The author mentions the quotation in the Sagas about King Olaf but states that experiments using various minerals, including Icelandic spar, had not been successful in locating the sun when it is obscured. It seems that there may have been a breakthrough.

Hugh


Lost Soul:
This website has an interesting take on the theory and purpose of Viking Sunstones.

http://www.naturalnavigator.com/viking-sunstones-navigation/

adi:
If I remember correctly after watching the TV series which I believe was called  Kon-Tiki which actually documented Ra & Ra II which were reed boats built from Egyptian plans cross the Atlantic in the early 70s. If I remember correctly they demonstrated and used both Polaris and Sunstones to navigate.

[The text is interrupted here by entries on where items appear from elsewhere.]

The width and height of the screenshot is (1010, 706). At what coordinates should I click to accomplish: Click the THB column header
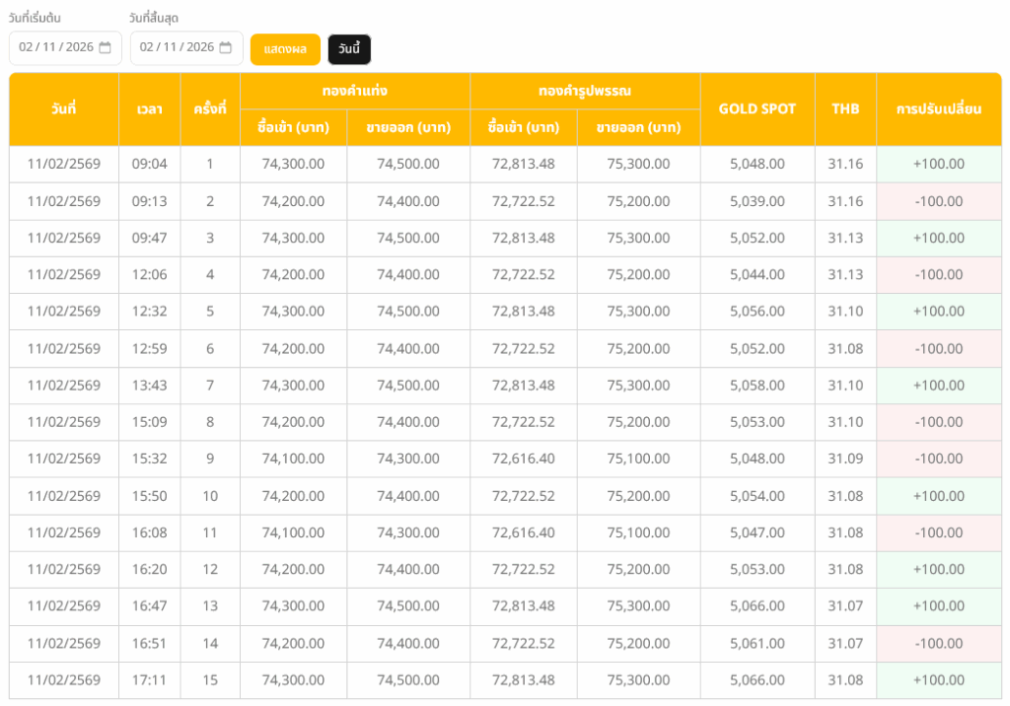(845, 108)
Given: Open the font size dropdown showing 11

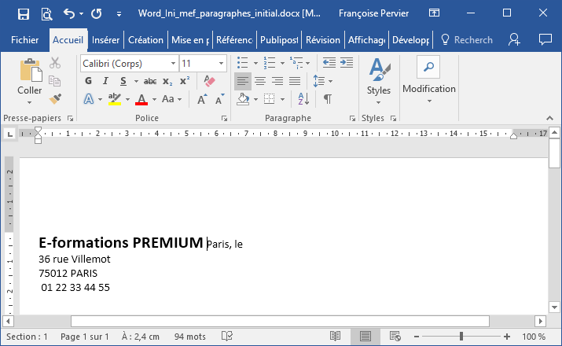Looking at the screenshot, I should pos(203,63).
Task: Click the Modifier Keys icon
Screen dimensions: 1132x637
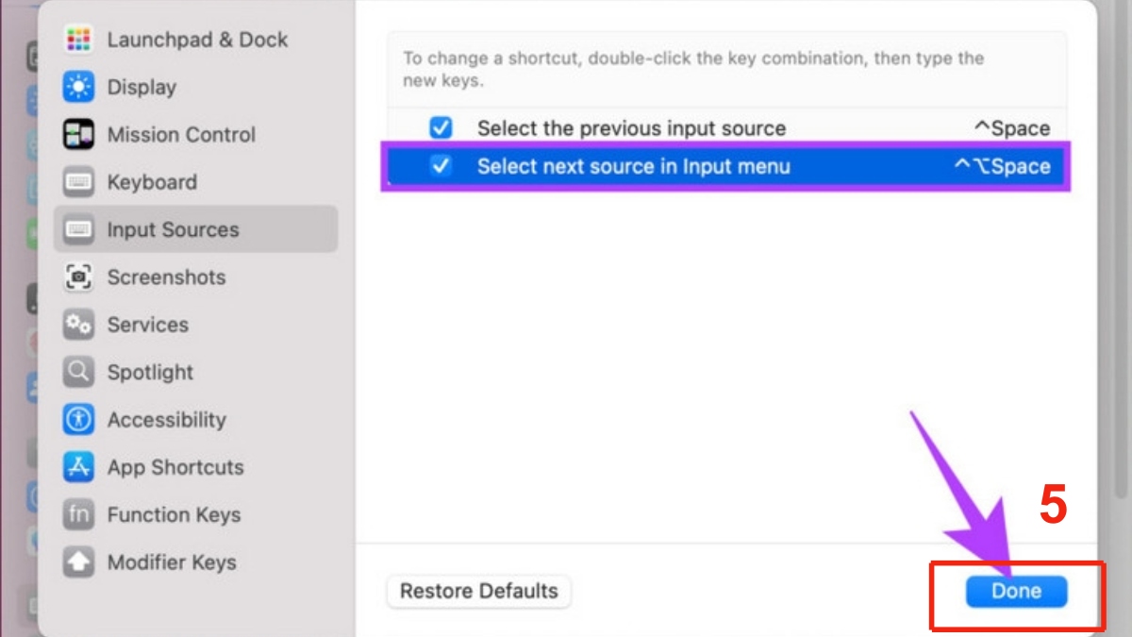Action: pos(78,562)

Also there was another expedition that was televised where a Viking ship was taken through Russia and Europe to Constantinople to prove that the Vikings had trade routes to the middle east via river with only a single portage of about 200 meters in the whole journey meaning the vikings had quicker trade routes to the rest of northern Europe who would have to sail around Spain to Gib and into the Med. I believe they used sunstones on that trip to test the theory that they worked.   

Finally and most recently there was an expedition to sail a viking ship to rein-act the discovery of Greenland and the Americas by the vikings and again they used sunstones.

So that is at least 40 years of experimental archaeology into the use of sunstones so I don't think there can be any argument that they existed.